[Stored data]
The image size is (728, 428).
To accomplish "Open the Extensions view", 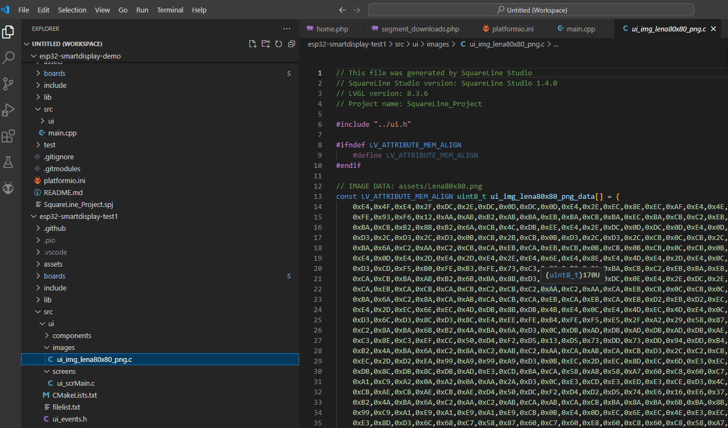I will click(x=9, y=136).
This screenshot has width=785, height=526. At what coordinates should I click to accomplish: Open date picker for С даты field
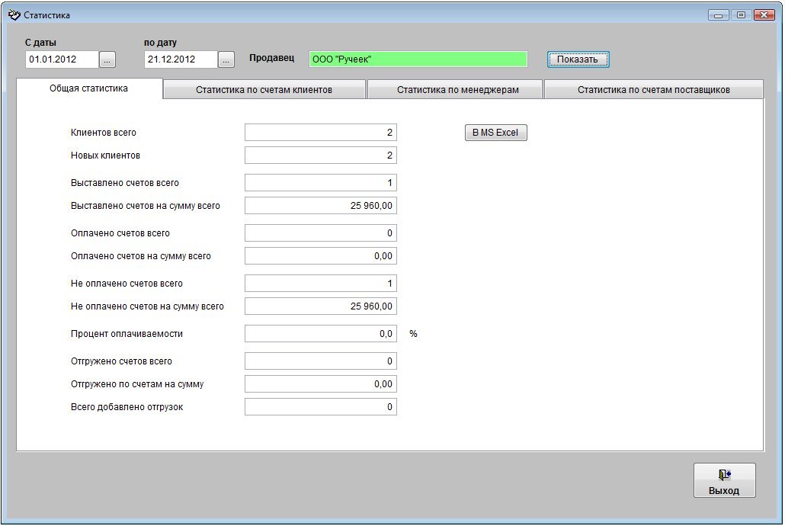[108, 59]
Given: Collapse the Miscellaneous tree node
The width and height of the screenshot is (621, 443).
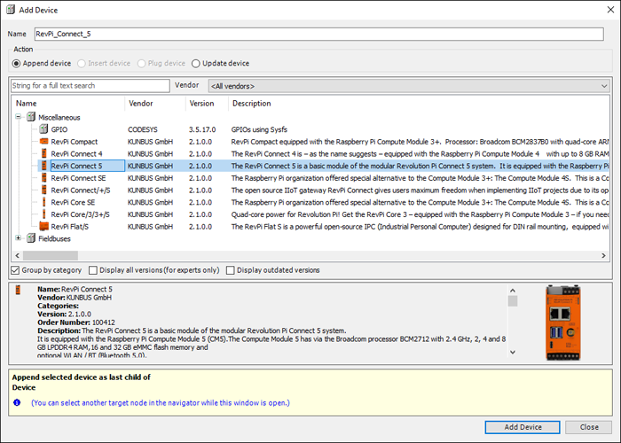Looking at the screenshot, I should pyautogui.click(x=18, y=116).
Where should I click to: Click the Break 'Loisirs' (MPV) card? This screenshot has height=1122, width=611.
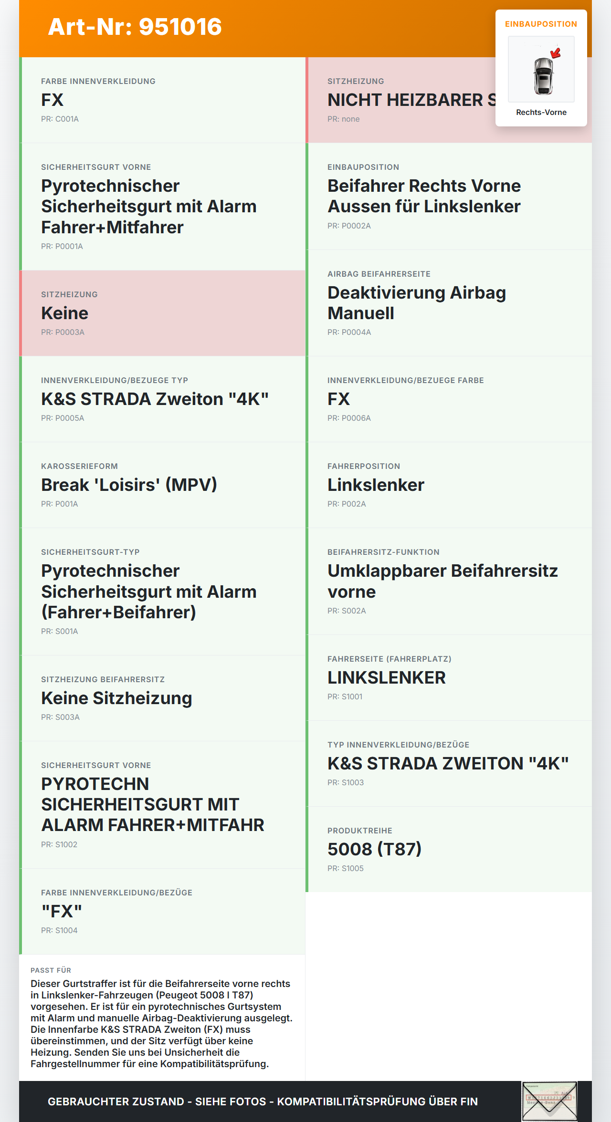(x=162, y=485)
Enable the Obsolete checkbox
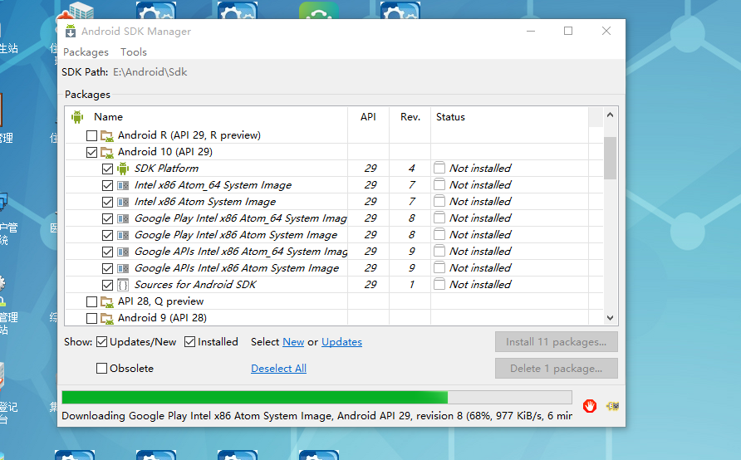Screen dimensions: 741x460 102,369
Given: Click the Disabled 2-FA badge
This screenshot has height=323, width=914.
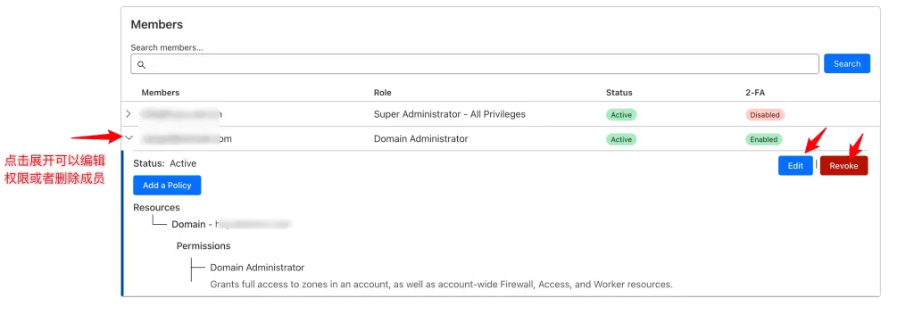Looking at the screenshot, I should click(765, 115).

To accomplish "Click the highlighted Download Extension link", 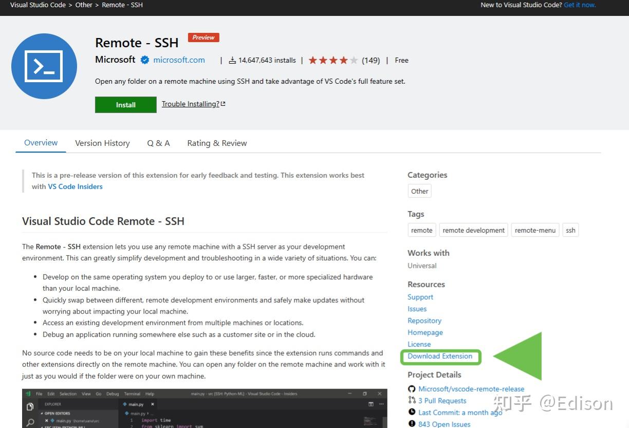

### [Exercise aim]
A complete answer lists each line of the data that holds the word "Given".

### [Response]
Given: Collapse the Miscellaneous tree node
Given: Click the Disabled 2-FA badge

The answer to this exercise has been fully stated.